В начале ноября задержанным («Detainten») разрешили написать еще по одному письму к Рождеству. Уже 8 сентября еженедельная хроника отмечает, что посещение Фарм-Холла Блэккетом «(погрузило) «гостей» (...) в радостное и дружелюбное настроение, поскольку после этого визита Блэккета они стали ожидать скорого возвращения в Германию».
Гейзенберг использует повод, чтобы выразить свое недовольство американцами, которые обещали позаботиться о его семье. Лишь три недели назад он получил первое за весь период интернирования письмо из дома: «Моя жена даже не могла написать мне о болезни моей матери. Так что я даже не смог повидаться с ней до ее смерти. И даже после того, как она умерла, я не получил от моей жены никакого письма. Оно дошло до меня лишь через два месяца. Полагаю, следует все-таки предпринять что-либо, чтобы убедиться, есть ли у них еда, или нет».
Но Гейзенберг, по крайней мере, может воспользоваться неожиданным козырем. Его шурин, Э.Ф. Шумахер, старший брат его жены Элизабет, еще во время своего обучения в Оксфорде по стипендии Родса узнал и оценил Англию. С отвращением восприняв рост антисемитизма в Германии, в 1936 году, в возрасте 25 лет, он снова уезжает оттуда. В отличие от своего знаменитого зятя, он не хотел «идти на моральные компромиссы». Теперь Шумахер стал одним из авторитетных экономистов Англии. Джон М. Кейнс перенял ряд его идей по реорганизации системы валютных расчетов, что были учтены в Бреттон-Вудских соглашениях, а победившая на выборах лейбористская партия под руководством Клемента Эттли обхаживала его как экономического советника. Блэккет лично знал Шумахера, часто бывавшего у него в гостях, и Гейзенберг узнает от него, что Шумахер носит американскую униформу и работает в Bombing Research – бюро по документации всех бомбардировок Германии. Блэккет также считает, что более нет причин для ограничения корреспонденции. Гейзенбергу разрешают позвонить его шурину, и от него он получает первые успокаивающие новости о положении в американской зоне, в которой находится и Урфельд.

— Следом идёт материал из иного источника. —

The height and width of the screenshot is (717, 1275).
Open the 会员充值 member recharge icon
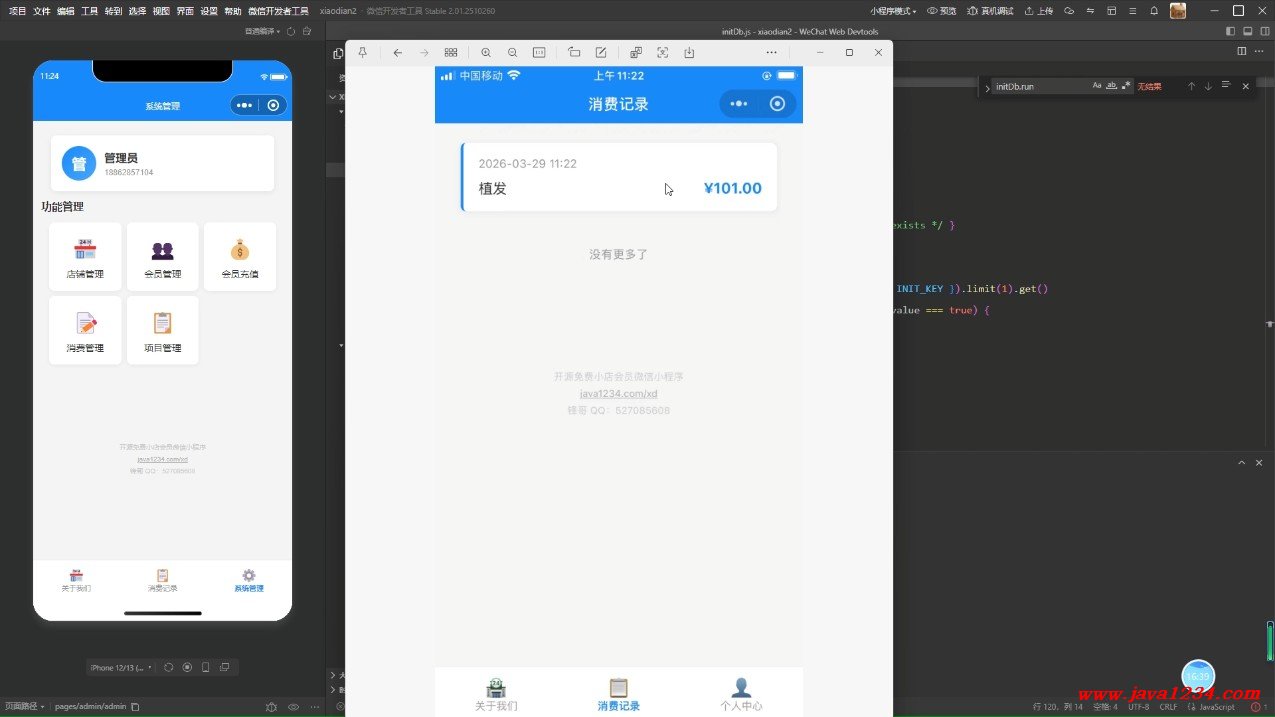pyautogui.click(x=239, y=256)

С начала осени официальный отчет отмечает усиление духовной апатии у задержанных: «Еще одна спокойная неделя. Гости становятся всё более вялыми; они даже перестали проводить коллоквиумы. И никто из них, по словам Виртца, больше не имеет амбиций к научной работе».
На фоне меланхоличных и мрачных настроений вновь возрастают прежние опасения. Большее значение придается слухам. Всех будоражит визит Чарльза Франка, бывшего сотрудника Института об-ва кайзера Вильгельма, поскольку он высказывает мнение, что, при определенных обстоятельствах, им придется задержаться здесь еще лет на пять.

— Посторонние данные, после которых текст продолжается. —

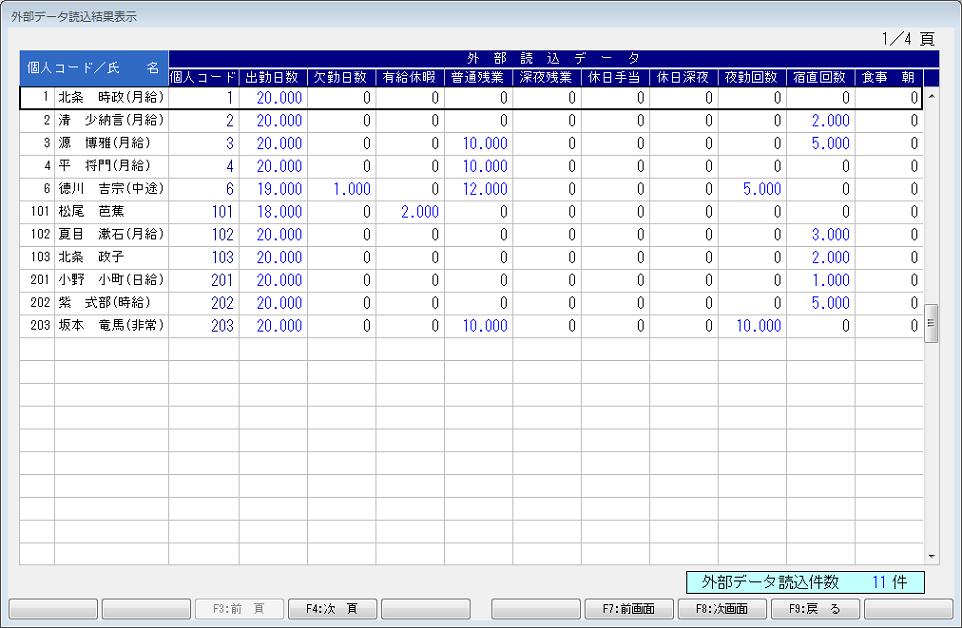962x628 pixels.
Task: Click the vertical scrollbar thumb
Action: (932, 323)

А если он прав? Гейзенберг пускается в пессемистические просчеты их положения. «Следует ясно понимать – считает он, – что в Америке, определенно, имеется ряд высокопоставленных хищников (hohe Tiere), которые скажут, и, исходя из их перспективы, вполне правомерно: «Самым простым было бы, если бы эти десять немцев были мертвы». Мы вообще не нужны американцам. Нет сомнения, что с делом они могут справиться лучше, чем мы. И они не имеют ни малейшего интереса в том, чтобы мы помогали англичанам». Дилемма определяется противостоящими силами в американской внутренней политике, поскольку там есть и те, кто относятся к немцам дружественно, но, с другой стороны, имеются и «твердолобые, эти американские гейдрихи и кальтенбруннеры, которые говорят: «Что? Лучшее, что могут ожидать от нас эти немецкие ученые, это и далее оставаться под замком».